‘Mass Migration’ From Puerto Rico Brings Hundreds to Philadelphia

Raul Berrios and his nine-year-old son Asaf arrived in Philadelphia recently from their home in Puerto Rico.

It was not by choice. The two fled the island devastated by Hurricane Maria out of necessity. The elder Berrios, a teacher and musician, came to Philadelphia in hopes of getting medical help. He has prostate cancer.

The father and son are among more than 150 Puerto Ricans who came looking for advice and assistance this week at the Philadelphia Office of Emergency Management's Disaster Services Center on West Allegheny Avenue in North Philadelphia.

The center, which was open for five days this week, was set up to help smooth the transition for many from the U.S. territory looking for a fresh start in southeastern Pennsylvania. Some of the help included registering with FEMA, finding short-term housing and wellness treatment.

It remains unclear how many Puerto Ricans have already come to Philadelphia and the surrounding suburbs in what one Latino community leader called a "mass migration" from the American territory to the continental United States.

And the migration is expected to continue.

Erika Almiron, executive director of the city-based community organization, Juntos, said she's expecting the number of arriving Puerto Ricans to be "in the thousands."

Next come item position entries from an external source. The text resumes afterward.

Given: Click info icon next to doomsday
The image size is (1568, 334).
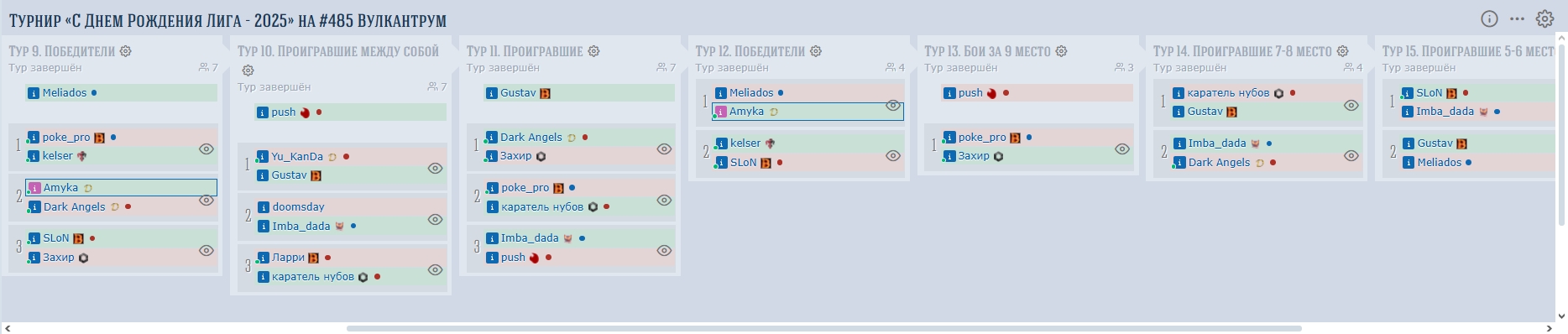Looking at the screenshot, I should pyautogui.click(x=264, y=206).
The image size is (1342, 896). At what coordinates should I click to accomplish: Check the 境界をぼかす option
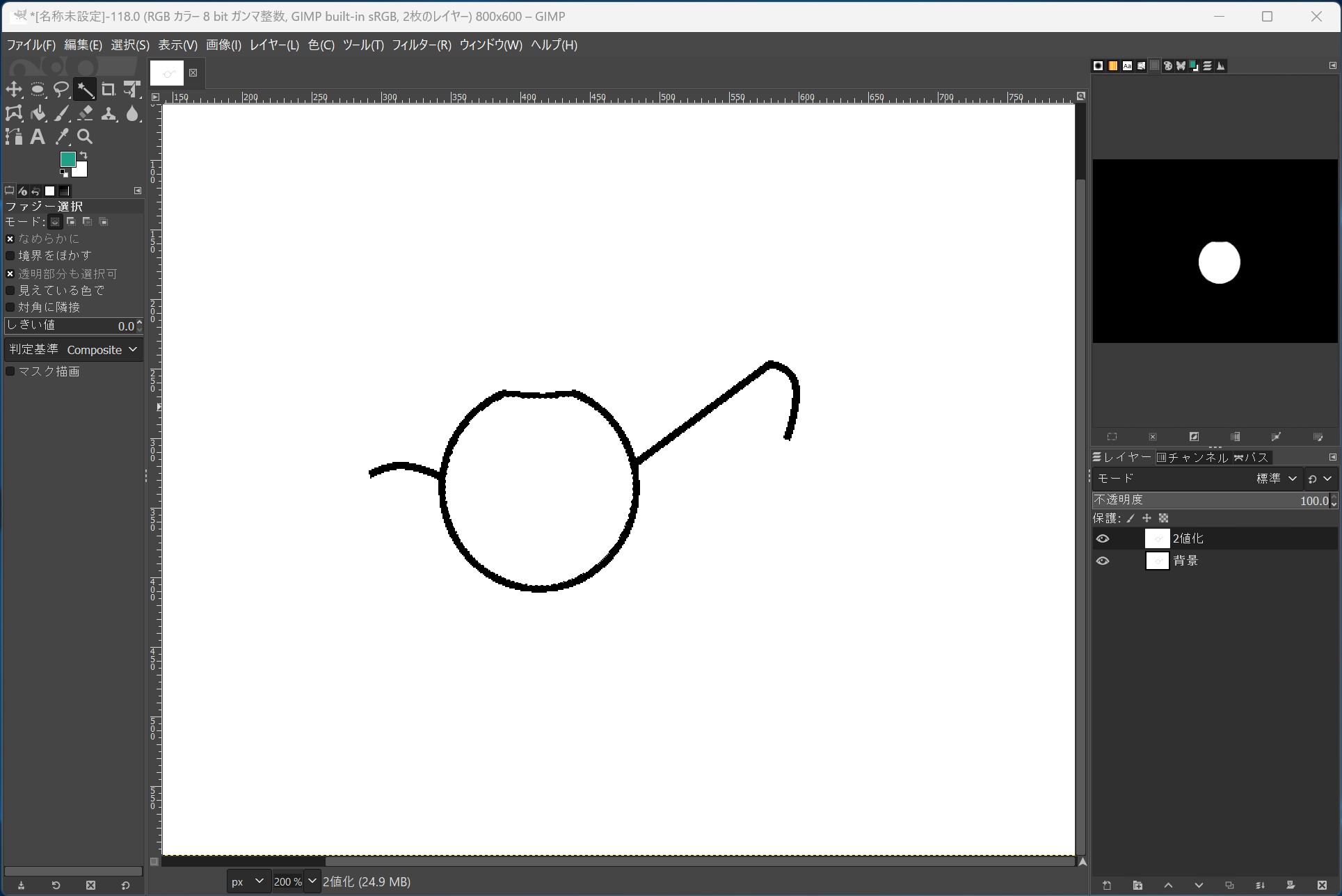tap(10, 255)
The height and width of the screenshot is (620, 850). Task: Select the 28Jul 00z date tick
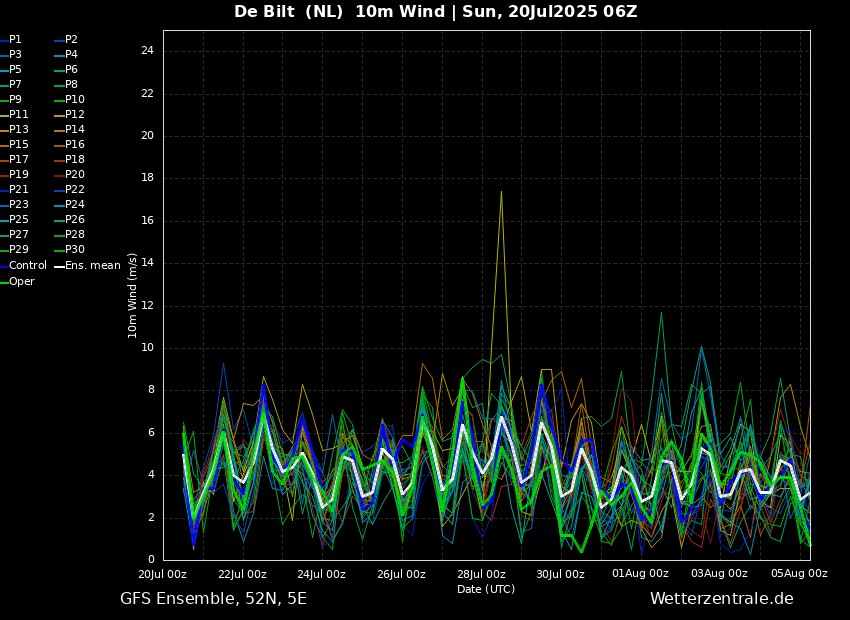[x=481, y=574]

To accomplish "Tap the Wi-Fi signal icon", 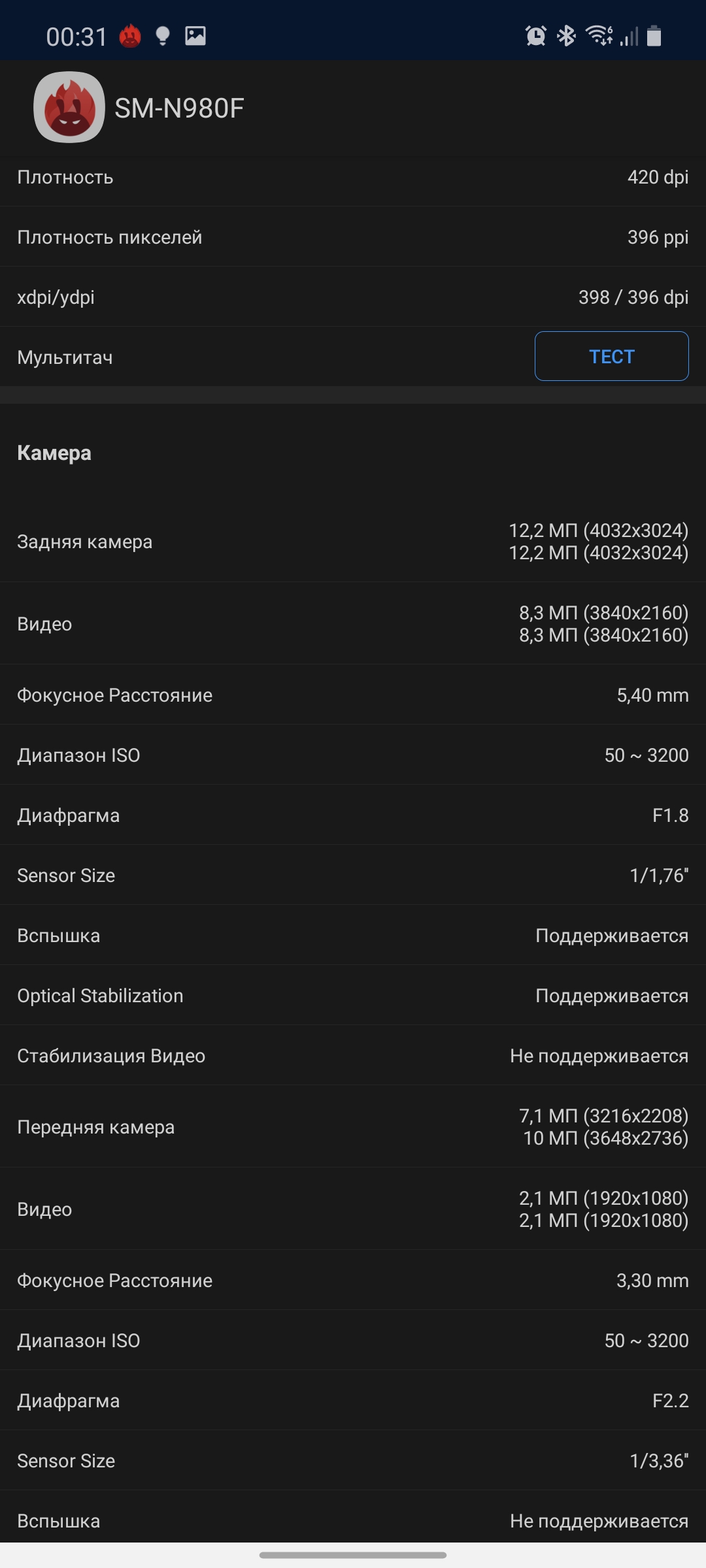I will click(x=598, y=35).
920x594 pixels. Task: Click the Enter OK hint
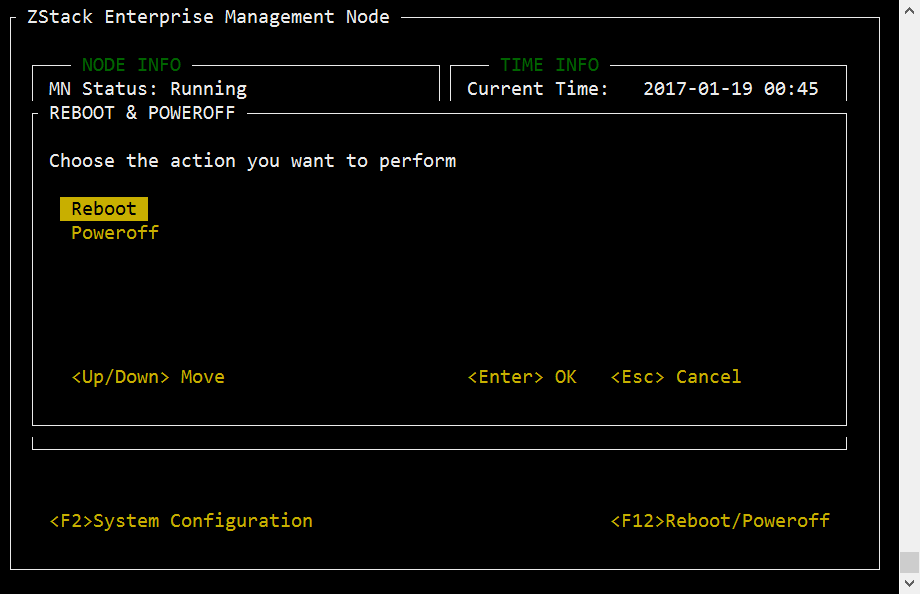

Look at it since the hurricane: There were mass waiting lists for people trying to get off the island," she said, recalling the story of a friend from North Philadelphia who just recently returned to the city.

The friend was stuck on the island for three weeks waiting for a flight home, Almiron said.

Officials in Philadelphia and in agencies like FEMA are still grappling with how to assist the thousands of relocating Puerto Ricans. And some like Almiron also wonder what the mass migration will mean to the island's future.

"One of the things interesting in this moment as this mass migration happens is what happens to the island in the long term," Almiron said. "Will it go into deeper depths of poverty?"

For little Asaf, who played a steel drum outside the service center on West Allegheny Avenue Friday morning alongside his father, he loves Puerto Rico.

But it's time to look ahead in Philadelphia.

"It was pretty awesome," he said of his home island. "But this is a new life, a new life."